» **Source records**
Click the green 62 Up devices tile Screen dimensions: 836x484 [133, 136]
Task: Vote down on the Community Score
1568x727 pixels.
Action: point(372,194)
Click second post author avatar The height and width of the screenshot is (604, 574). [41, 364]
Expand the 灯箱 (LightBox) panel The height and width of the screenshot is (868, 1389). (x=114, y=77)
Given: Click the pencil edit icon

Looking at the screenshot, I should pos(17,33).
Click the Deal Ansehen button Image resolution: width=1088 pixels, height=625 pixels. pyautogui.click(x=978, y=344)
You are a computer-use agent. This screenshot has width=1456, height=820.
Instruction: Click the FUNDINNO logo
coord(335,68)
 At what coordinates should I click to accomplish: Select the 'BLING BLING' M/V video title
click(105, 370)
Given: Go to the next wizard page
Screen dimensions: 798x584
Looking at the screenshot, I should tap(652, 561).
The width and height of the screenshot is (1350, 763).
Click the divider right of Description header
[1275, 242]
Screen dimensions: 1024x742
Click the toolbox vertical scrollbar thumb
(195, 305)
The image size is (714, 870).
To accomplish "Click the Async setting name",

» **Exercise directions**
Show every line in the source records above that contains the string "pixels".

» **Written answer**
1568x727 pixels.
Click the Deal Ansehen button Image resolution: width=1088 pixels, height=625 pixels. pyautogui.click(x=978, y=344)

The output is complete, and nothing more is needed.